De acordo com o cientista da Universidade Médica de Viena, ao destacar biomarcadores a características clínicas da doença, é possível predizer melhor o prognóstico do paciente e monitorá-lo melhor. “Conhecer mais profundadamente a reação do sistema imunológico também nos fornece melhores ferramentas para a produção de futuras vacinas superpotentes”, acredita.

O estudo vienense vai de encontro a outra pesquisa, do King’s College de Londres, divulgada no fim de julho. Os cientistas ingleses também agruparam os diferentes sintomas da covid-19 em seis grupos, para prever a evolução da doença nos pacientes. O tipo 1 incluiu sinais semelhantes ao da gripe, mas sem febre. O segundo, sintomas da gripe com febre. O terceiro, problemas gastrointestinais associados a dor de cabeça, no peito e na garganta, além de perda de olfato. O quarto subtipo caracteriza-se por fadiga severa, além de cefaleia, perda de olfato, tosse, febre, rouquidão e dor no peito. O quinto inclui confusão mental, dor de cabeça, perda de olfato e apetite, tosse, febre, rouquidão, fadiga e dor de garganta, no peito e muscular.
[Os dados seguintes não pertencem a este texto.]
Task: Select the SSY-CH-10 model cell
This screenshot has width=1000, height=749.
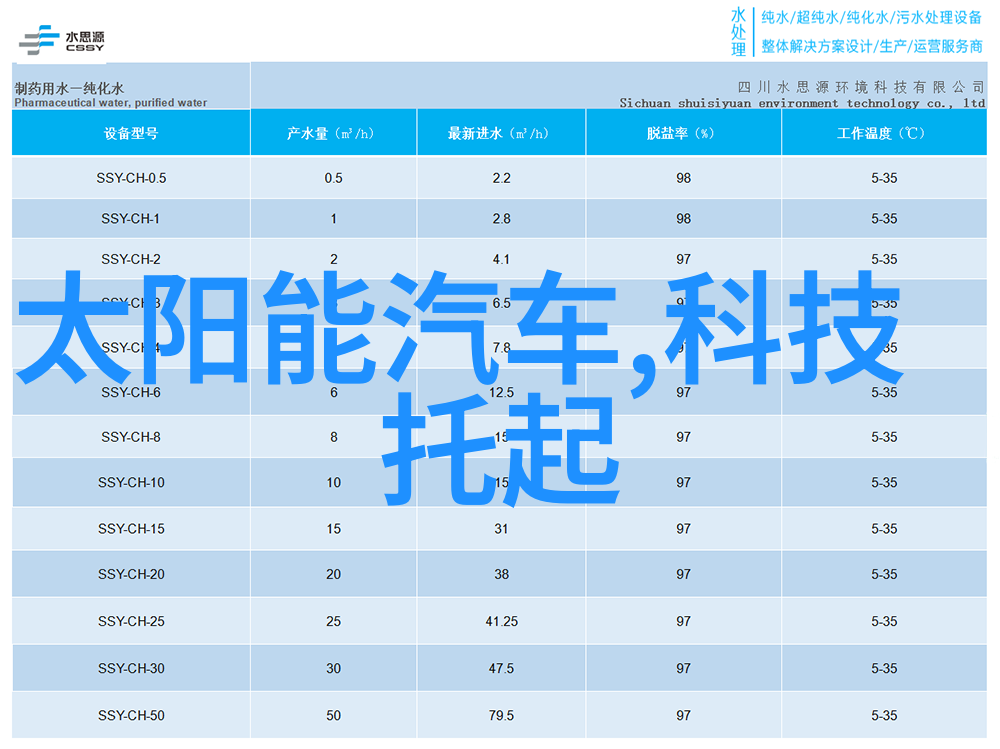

Por fim, o grupo de pessoas com falta de ar, diarreia e dor abdominal além de dor de cabeça, perda de olfato e apetite, tosse, febre, rouquidão, dor de garganta, dor no peito, fadiga, confusão e dor muscular. Os três últimos grupos foram considerados os de pior prognóstico.

Os dados mostraram que 20% das pessoas com subtipo 6 e 10% dos pacientes com subtipo 5 eventualmente necessitaram de suporte respiratório, em comparação com apenas 1,5% daqueles do grupo 1. O estudo também descobriu que os indivíduos categorizados nas formas 4, 5 e 6 da doença eram mais velhas, mais propensas a estar acima do peso e mais a ter doenças preexistentes.

Os subtipos 5 e 6 sinalizam um alto risco hospitalização futura. Em nota, o principal autor, Tim Spector, lembrou que a classificação dos sintomas é importante não só para monitorar a evolução da enfermidade, mas para mostrar que nem sempre a infeção por Sars-CoV-2 inclui os sintomas clássicos, e que muitas pessoas podem acabar infectando outras por não saber que têm covid-19.